Here's a magnificent example: Blue Duck, the villain, kidnaps Lorie, the "damsel in distress." Gus sets out to rescue her and in the middle of the wide-open Midwestern plains, he runs into July Johnson, a sheriff from Arkansas. Now, Johnson left Arkansas to track down Jake Spoon, a cowboy guilty of killing Johnson's brother in law, but he gave up on that chase when he learned that his wife had run away from home right after he left, so he decided to head to Nebraska to track her down instead. So, on his way to Nebraska, he suddenly, and for no reason, pops up in the middle of the Plains and runs into Gus and they fight Blue Duck's posse together. Now, here's the impossible part: if McMurtry was telling the story with any sort of consistency, Johnson had somehow backtracked some almost 500 miles to have this chance run-in with Gus in the middle of nowhere! Then, just as inexplicably as their chance encounter was, they parted ways only to have another couple run-ins with each other over the course of the next 60 chapters.

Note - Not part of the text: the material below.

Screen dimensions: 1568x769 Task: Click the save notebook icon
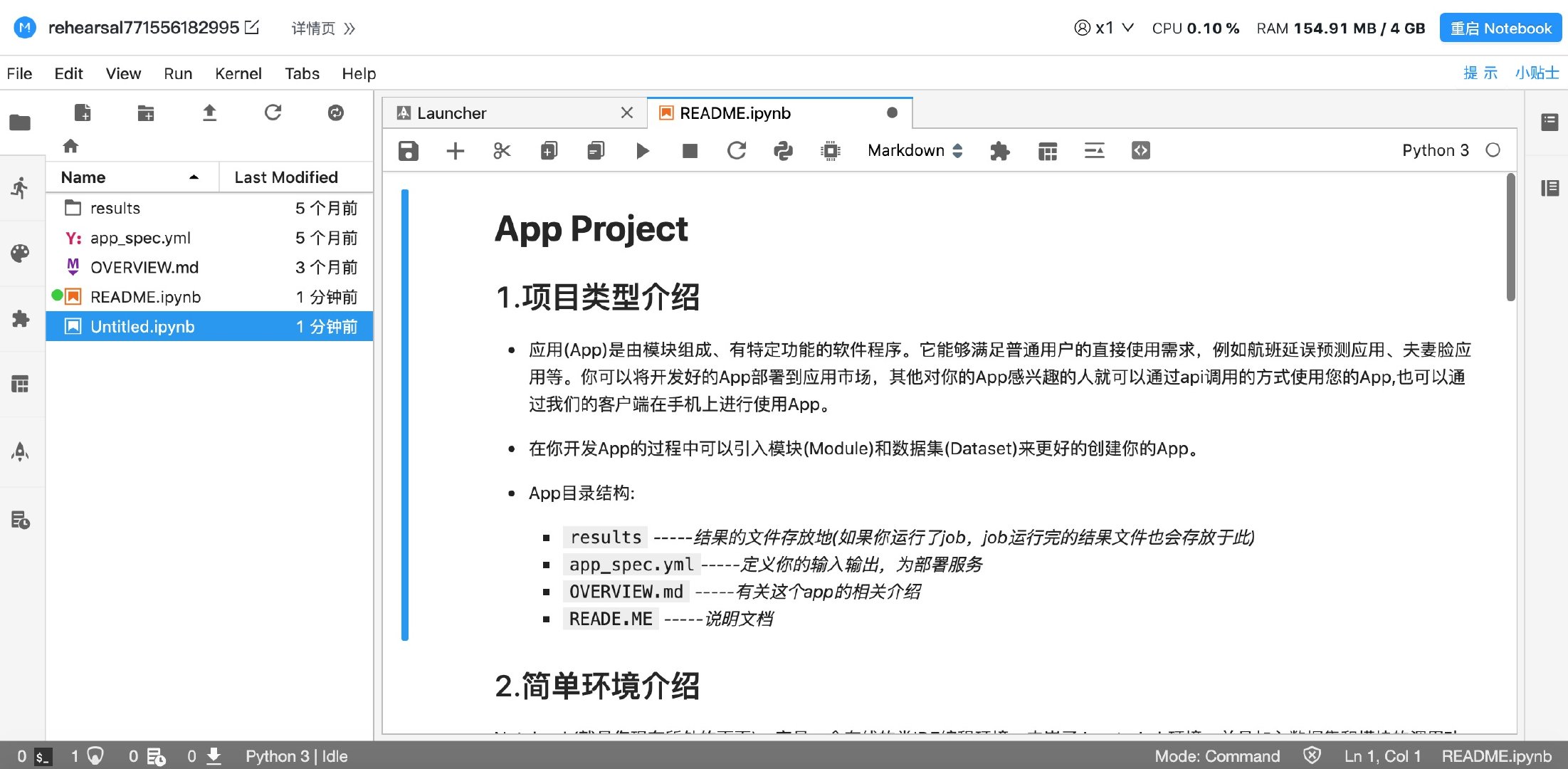point(408,151)
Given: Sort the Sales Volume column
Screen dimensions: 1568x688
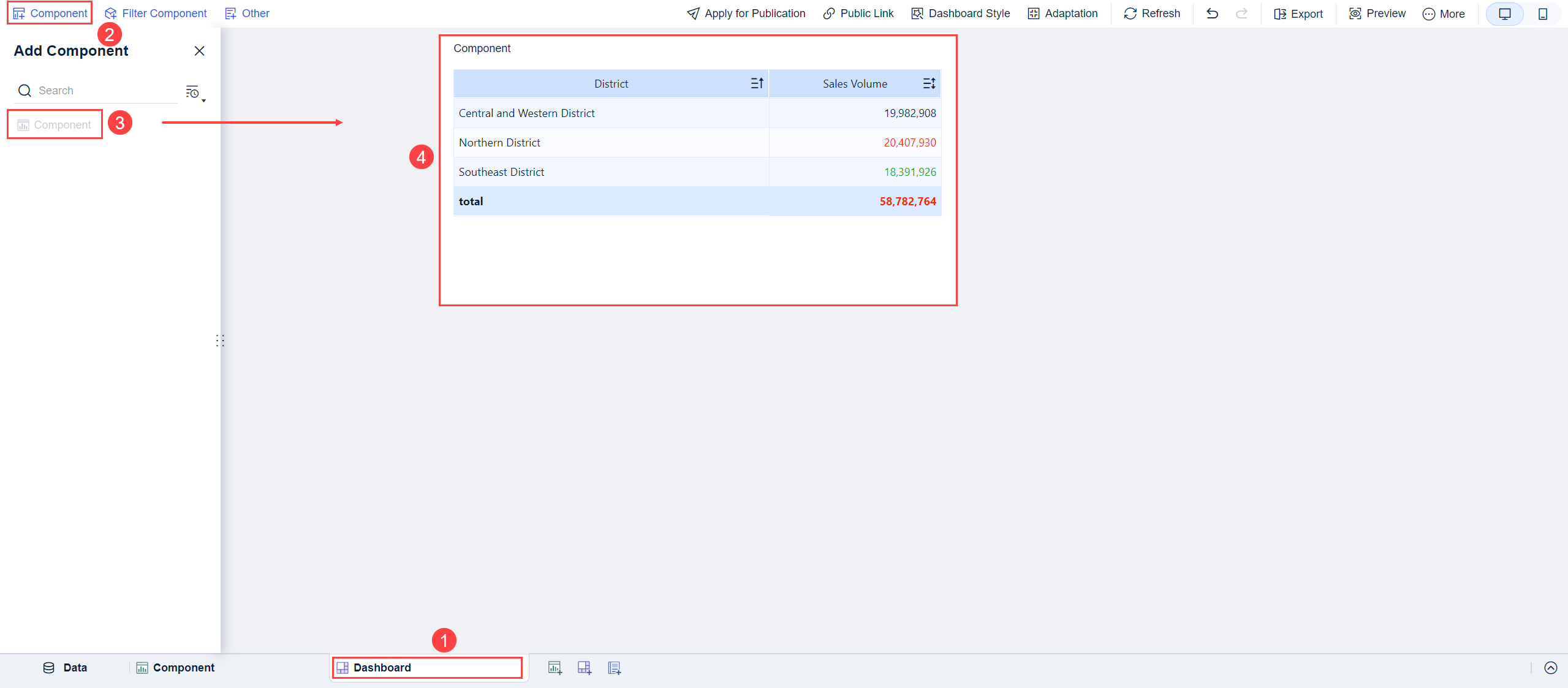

McMurtry does the impossible in this book and just strings the reader along, assuring us, "Trust me on this one. Just follow me and trust me." But, by that point (which is a little less than halfway through the novel, mind you), you are so completely disenfranchised with the story that you don't even care anymore. The only reason you're still reading is because you've already read 400 pages and you can't bring yourself to completely give up on that sort of time investment.

Obviously, I don't recommend this book to anyone. Unless you have a death wish. Then, by all means—go for it. But I cannot in good conscience ever recommend this book.

I have absolutely no idea how this novel managed to win a Pulitzer Prize. Seriously, my only guess is that politics were heavily involved. As Joshua and I are coming to find, the Pulitzer Prize is one of the most biased and political prizes in the arts and always has been (something that we will document when this project is finished) and I'm guessing that McMurtry was the benefactor of this. 

The only other possibility that I can come up with is that it was merely awarded the Pulitzer Prize because it was the last Western novel that they were going to award the Prize to. Now, there may actually be something to this theory... Before its big win, a handful of Western novels won the Prize; since its win, none have. Furthermore, it was the last genre book to win the Pulitzer Prize—before it, most of the winners were either period pieces, war novels, Westerns, pioneer novels, political novels, or even romance; since its win, all of the winners have been genuine literary fiction. It is this reader's opinion that perhaps the Pulitzer committee figured that there would never be a Western novel as epic as Lonesome Dove, so they decided to award it the Prize as a last huzzah for Western novels. I only have two pieces of evidence for this suspicion: the first, of course, is that no Western has won since; the second is that none of Cormac McCarthy's incredible Border Trilogy (which consists of The Crossing, All the Pretty Horses, and No Country for Old Men) won the Prize.

Then again, there may be nothing to these claims at all.

It's funny—after reading it, I didn't think anything else in this Pulitzer Project would even compare in awfulness to Booth Tarkington's The Magnificent Ambersons. But, now, I'm not so sure. It and Lonesome Dove are definitely duking it out for that top (or, bottom) spot. The Magnificent Ambersons does have one thing going for it—it's a respectable amount of pages for a crappy book. At least Tarkington doesn't force you to endure an awfully written novel for 821 pages. Lonesome Dove, on the other hand, is the length of five novels put together! For no apparent reason, to boot!

I have to admit that I almost feel bad tearing down Lonesome Dove as much as I have been, because I legitimately enjoyed the story. You know—once I managed to wade knee-deep through all of McMurtry's severely overwritten bullshit prose. If you can figure out a method to overlook that, Lonesome Dove will at least provide you a good story with a lot of human drama.